Make sure to not run the installer twice if the first time succeeds

The following sequence of events is invalid:
- installer runs and succeeds
- we sign the drivers
- installer runs again

This is because, during the second run, the installer will detect that
the drivers have been modified (because of the signatures), and will
consider the whole install invalid. It will then try to uninstall the
drivers. (aside: the error message this produces is a little confusing
because of how our code uses overlayfs, but the signed drivers get
uninstalled no matter what)

We solve this in the code by only calling the "install libs" function
when we either aren't doing legacy linking (which doesn't run the
installer), or the installer failed when doing legacy linking.

Typically, the installer won't run and succeed when doing legacy
linking. But when module signature enforcement is disabled (like in
GKE), it will succeed.

TEST=Run on cos-85 with module signature enforcement disabled. Run on
cos-85 with module signature enforcement enabled. Run on cos-93 with
module signature enforcement enabled. Run on cos-93 with module
signature enforcement disabled.

Change-Id: Ideeb71377404632d645d89bb417c60b73d41c3b5
Reviewed-on: https://cos-review.googlesource.com/c/cos/tools/+/23533
Tested-by: Robert Kolchmeyer <rkolchmeyer@google.com>
Cloud-Build: GCB Service account <228075978874@cloudbuild.gserviceaccount.com>
Reviewed-by: Arnav Kansal <rnv@google.com>
diff --git a/src/cmd/cos_gpu_installer/internal/installer/installer.go b/src/cmd/cos_gpu_installer/internal/installer/installer.go
index c4c12a3..fb05ddd 100644
--- a/src/cmd/cos_gpu_installer/internal/installer/installer.go
+++ b/src/cmd/cos_gpu_installer/internal/installer/installer.go
@@ -35,6 +35,8 @@
 	// ErrDriverLoad indicates that installed GPU drivers could not be loaded into
 	// the kernel.
 	ErrDriverLoad = stderrors.New("failed to load GPU drivers")
+
+	errInstallerFailed = stderrors.New("failed to run GPU driver installer")
 )
 
 // VerifyDriverInstallation runs some commands to verify the driver installation.
@@ -217,7 +219,7 @@
 	return nil
 }
 
-func linkDriversLegacy(toolchainDir, nvidiaDir string, needSigned bool) error {
+func linkDriversLegacy(toolchainDir, nvidiaDir string) error {
 	log.Info("Linking drivers using legacy method...")
 	// The legacy linking method needs to use "/usr/bin/ld" as the linker to
 	// maintain bit-for-bit compatibility with driver signatures.

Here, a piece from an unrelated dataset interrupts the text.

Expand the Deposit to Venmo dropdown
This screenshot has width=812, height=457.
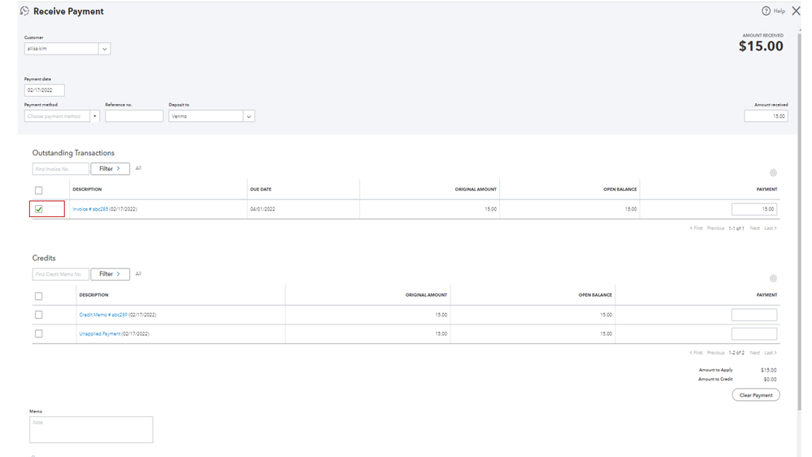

The legacy
@@ -250,10 +252,11 @@
 		"--accept-license",
 	)
 	log.Infof("Installer arguments:\n%v", cmd.Args)
-	if err := utils.RunCommandAndLogOutput(cmd, needSigned); err != nil {
-		return fmt.Errorf("failed to run GPU driver installer: %v", err)
-	}
+	err := utils.RunCommandAndLogOutput(cmd, false)
 	log.Info("Done linking drivers")
+	if err != nil {
+		return fmt.Errorf("%w: %v", errInstallerFailed, err)
+	}
 	return nil
 }
 
@@ -300,9 +303,20 @@
 	}
 
 	// Link drivers.
+	var legacyInstallerFailed bool
 	if legacyLink {
-		if err := linkDriversLegacy(toolchainDir, extractDir, needSigned); err != nil {
-			return fmt.Errorf("failed to link drivers: %v", err)
+		if err := linkDriversLegacy(toolchainDir, extractDir); err != nil {
+			if stderrors.Is(err, errInstallerFailed) {
+				// This case is expected when module signature enforcement is enabled.
+				// Since the installer terminated early, we need to re-run it after
+				// signing modules.
+				//
+				// If we don't sign modules (i.e. needSigned is false), then we'll see
+				// an error when we load the modules, and that will be fatal.
+				legacyInstallerFailed = true
+			} else {
+				return fmt.Errorf("failed to link drivers: %v", err)
+			}
 		}
 	} else {
 		if err := linkDrivers(toolchainDir, extractDir); err != nil {
@@ -335,7 +349,8 @@
 		// Copy drivers to the desired end directory. This is done as part of
 		// `modules.AppendSignature` in the above signing block, but we need to do
 		// it for unsigned modules as well. Legacy linking already does this copy
-		// in the unsigned case; we skip this block in the legacy link case to avoid
+		// in the unsigned case (we expect that legacy linking also does this when
+		// the installer fails); we skip this block in the legacy link case to avoid
 		// redundancy.
 		for _, kernelFile := range kernelFiles {
 			if strings.HasSuffix(kernelFile.Name(), ".ko") {
@@ -350,17 +365,18 @@
 	}
 
 	// Load GPU drivers.
-	// The legacy linking method already does this in the unsigned case.
-	if needSigned || !legacyLink {
+	// The legacy linking method does this when the installer doesn't fail (i.e.
+	// module signature verification isn't enforced).
+	if (legacyLink && legacyInstallerFailed) || !legacyLink {
 		if err := loadGPUDrivers(needSigned); err != nil {
 			return fmt.Errorf("%w: %v", ErrDriverLoad, err)
 		}
 	}
 
 	// Install libs.
-	// The legacy linking method already installs these libs in the unsigned
-	// case. This step is redundant in that case.
-	if needSigned || !legacyLink {
+	// The legacy linking method does this when the installer doesn't fail (i.e.
+	// module signature verification isn't enforced).
+	if (legacyLink && legacyInstallerFailed) || !legacyLink {
 		if err := installUserLibs(extractDir); err != nil {
 			return fmt.Errorf("failed to install userspace libraries: %v", err)
 		}